Everyone understands this issue of guarding against interference of certain agencies that ought to exercise their independence. Government is based on the three arms of the state –this here, the legislature, the executive and the judiciary – and there are some constitutional office holders that support oversight and we also what those to have independence. I have not seen the literature as yet that money has a direct correlation to influence. Do you know what has a direct correlation to influence? They are people’s upbringing and their commitment to decency and doing the right things; being professional. If there were proven cases that there was interference by the executive or by the legislature in the judiciary and in some of these agencies and as widespread as under previous regimes that the former speaker to this motion had, one would be very concerned.
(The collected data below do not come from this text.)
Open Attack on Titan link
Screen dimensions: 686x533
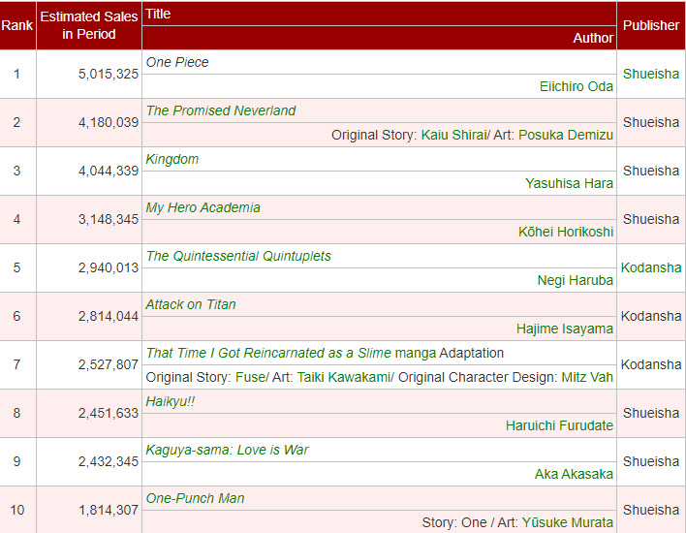[x=191, y=304]
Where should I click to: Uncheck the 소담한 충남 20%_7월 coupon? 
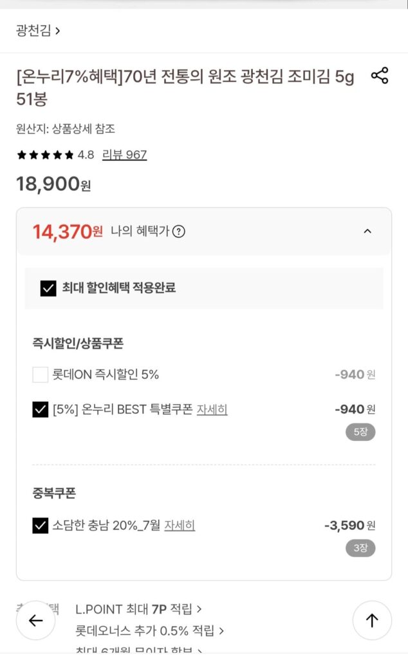[41, 525]
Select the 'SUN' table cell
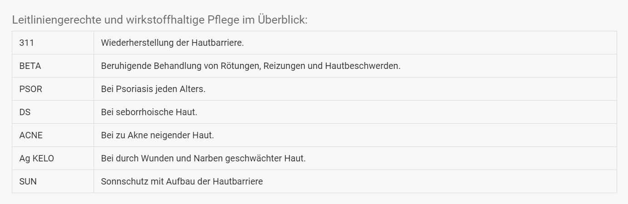Image resolution: width=628 pixels, height=204 pixels. (x=28, y=181)
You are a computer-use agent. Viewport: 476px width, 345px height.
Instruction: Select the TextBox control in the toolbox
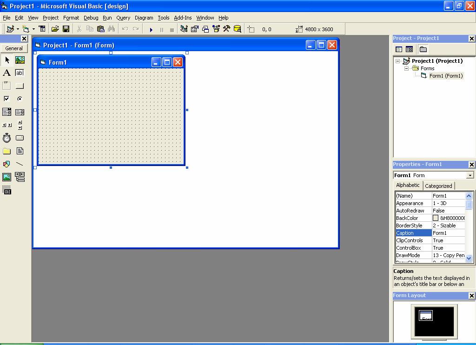tap(19, 73)
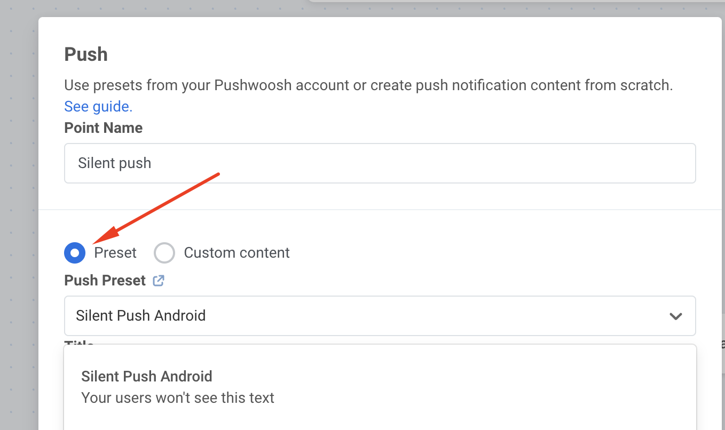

There is not instance and the one case were we have an elongated process of approving a budget of a constitutional agency, the Audit Office, we are still, in spite of some sections of our society who are trying to say that there is undue influence being exerted, we are still to hear of people complaining.
That is why there is a sacred convention when it comes to budgets and in our Westminster system when a budget fails governments do the right thing and resign because that is the ultimate test – the will of the people. I know, Mr. Speaker, that you have been very encouraged to get us to sit down and talk about how we can execute our duties to the nation in a responsible way where we have a minority Government. I have heard you over the past 13 months talk to this issue and have seen several proposals and making some that we expose ourselves to some of these things. The one that you have been talking to was the Canadian experience and we saw what happened eventually after two minority Governments, by Mr. Steven Harper, Prime Minister. The issue of money matters… I remember being in Canada at one time when Prime Minister Trudeau presented a budget and there was an indication that the Senate at that time was sounding some worries that they would not pass the budget and as was done in England the process was intimidated that they would bypass the Senate and leave budget matters directly to the executive and the legislature.
This issue of the FMAA amendments that we have before us seeks to put these agencies outside of a national process of preparation of budgets and the managing of our finances that have been tested by time and by man and so far what we have extant here in our country has proven to be the best. We are fiddling, if we continue to approve amendments like these, not only with the constitutional issues, but we are going to be fiddling with the financial architecture of the nation that can lead us to confusion and chaos. Apparently some of us in the National Assembly are not aware of that. If they are aware of that I say that they are guilty of taking this country down a road that we are never going to recover from.
These sound principles that have been tested reinforce my commitment and my resolve that this Bill should not go forward in the National Assembly and, ever further, should not be part of a parliamentary approval process. Thank you very much.